■ **WORK REQUEST**:
Once you find the line containing "KidsDreamStore (63, 2546)" in the data below, copy it and each following line exactly, up to and including the line containing "Merkevarer (21, 2410)", and nothing else.

+-------+

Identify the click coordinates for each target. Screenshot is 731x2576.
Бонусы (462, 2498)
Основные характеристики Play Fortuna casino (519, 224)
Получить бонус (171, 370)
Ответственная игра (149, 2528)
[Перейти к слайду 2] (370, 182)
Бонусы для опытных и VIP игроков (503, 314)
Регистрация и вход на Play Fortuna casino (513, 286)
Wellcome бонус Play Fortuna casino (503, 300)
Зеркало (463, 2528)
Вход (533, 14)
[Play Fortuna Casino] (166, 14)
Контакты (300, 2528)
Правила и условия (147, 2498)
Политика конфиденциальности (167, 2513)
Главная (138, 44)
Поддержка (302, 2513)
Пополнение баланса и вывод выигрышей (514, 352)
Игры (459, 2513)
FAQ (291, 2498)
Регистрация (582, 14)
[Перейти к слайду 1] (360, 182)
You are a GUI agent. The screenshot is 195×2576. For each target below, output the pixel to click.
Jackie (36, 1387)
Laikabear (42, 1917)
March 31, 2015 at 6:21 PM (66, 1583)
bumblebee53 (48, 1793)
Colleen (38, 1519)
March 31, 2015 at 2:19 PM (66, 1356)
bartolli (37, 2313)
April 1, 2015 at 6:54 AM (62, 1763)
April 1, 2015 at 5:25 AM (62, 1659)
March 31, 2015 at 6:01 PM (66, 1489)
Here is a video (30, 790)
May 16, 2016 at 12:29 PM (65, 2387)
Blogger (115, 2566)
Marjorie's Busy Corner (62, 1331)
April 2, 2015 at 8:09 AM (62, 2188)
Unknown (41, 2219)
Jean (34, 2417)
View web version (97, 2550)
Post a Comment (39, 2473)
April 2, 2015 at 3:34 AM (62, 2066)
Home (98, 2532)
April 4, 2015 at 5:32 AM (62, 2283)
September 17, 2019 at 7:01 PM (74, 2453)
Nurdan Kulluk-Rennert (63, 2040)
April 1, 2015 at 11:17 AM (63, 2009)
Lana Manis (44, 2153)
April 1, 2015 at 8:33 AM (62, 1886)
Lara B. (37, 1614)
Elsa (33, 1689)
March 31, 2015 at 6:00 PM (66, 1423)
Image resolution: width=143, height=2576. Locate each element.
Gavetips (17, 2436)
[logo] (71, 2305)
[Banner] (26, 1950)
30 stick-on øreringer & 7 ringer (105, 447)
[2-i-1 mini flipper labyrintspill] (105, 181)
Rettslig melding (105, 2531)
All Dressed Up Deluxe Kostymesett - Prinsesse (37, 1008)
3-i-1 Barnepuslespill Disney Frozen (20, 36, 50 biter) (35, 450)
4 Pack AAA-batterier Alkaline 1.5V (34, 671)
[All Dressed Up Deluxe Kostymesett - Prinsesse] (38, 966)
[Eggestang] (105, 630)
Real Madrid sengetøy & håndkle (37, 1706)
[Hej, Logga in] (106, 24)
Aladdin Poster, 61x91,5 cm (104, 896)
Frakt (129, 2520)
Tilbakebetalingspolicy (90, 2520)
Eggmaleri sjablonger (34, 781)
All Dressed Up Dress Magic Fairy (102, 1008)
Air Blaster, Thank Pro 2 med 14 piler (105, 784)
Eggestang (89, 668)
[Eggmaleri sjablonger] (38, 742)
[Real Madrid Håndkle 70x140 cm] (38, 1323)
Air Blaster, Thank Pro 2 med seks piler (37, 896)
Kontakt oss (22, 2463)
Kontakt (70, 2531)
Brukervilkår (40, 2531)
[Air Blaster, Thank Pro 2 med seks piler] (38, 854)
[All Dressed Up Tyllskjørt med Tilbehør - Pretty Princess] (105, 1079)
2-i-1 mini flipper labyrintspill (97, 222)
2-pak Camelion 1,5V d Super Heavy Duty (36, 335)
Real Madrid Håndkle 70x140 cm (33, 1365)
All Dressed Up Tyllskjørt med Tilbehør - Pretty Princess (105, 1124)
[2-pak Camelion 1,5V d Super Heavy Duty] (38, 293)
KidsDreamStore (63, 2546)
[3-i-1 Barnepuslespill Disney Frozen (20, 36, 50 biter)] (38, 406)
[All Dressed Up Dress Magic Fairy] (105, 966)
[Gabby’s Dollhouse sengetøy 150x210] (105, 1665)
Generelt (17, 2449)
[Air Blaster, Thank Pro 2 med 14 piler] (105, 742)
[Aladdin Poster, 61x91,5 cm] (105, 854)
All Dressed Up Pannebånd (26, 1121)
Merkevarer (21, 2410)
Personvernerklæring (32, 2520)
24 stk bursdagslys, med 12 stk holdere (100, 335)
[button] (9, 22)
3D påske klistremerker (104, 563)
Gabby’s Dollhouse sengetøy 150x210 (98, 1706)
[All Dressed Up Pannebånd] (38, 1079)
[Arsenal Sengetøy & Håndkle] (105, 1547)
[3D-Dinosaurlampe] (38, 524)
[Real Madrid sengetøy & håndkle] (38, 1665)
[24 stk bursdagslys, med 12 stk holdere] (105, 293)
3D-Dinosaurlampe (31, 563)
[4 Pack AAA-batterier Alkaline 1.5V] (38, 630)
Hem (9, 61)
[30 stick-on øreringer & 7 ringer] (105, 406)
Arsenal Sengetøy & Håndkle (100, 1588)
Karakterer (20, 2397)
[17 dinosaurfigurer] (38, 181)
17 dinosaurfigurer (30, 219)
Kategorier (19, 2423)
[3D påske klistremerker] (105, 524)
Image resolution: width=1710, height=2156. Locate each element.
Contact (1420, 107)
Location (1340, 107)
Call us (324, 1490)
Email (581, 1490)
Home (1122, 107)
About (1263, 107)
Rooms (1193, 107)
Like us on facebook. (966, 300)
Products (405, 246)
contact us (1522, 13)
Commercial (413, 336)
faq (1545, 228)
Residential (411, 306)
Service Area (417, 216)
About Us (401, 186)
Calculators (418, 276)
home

+-------+

■ **TASK SOLUTION**:
KidsDreamStore (63, 2546)
[3-i-1 Barnepuslespill Disney Frozen (20, 36, 50 biter)] (38, 406)
[All Dressed Up Dress Magic Fairy] (105, 966)
[Gabby’s Dollhouse sengetøy 150x210] (105, 1665)
Generelt (17, 2449)
[Air Blaster, Thank Pro 2 med 14 piler] (105, 742)
[Aladdin Poster, 61x91,5 cm] (105, 854)
All Dressed Up Pannebånd (26, 1121)
Merkevarer (21, 2410)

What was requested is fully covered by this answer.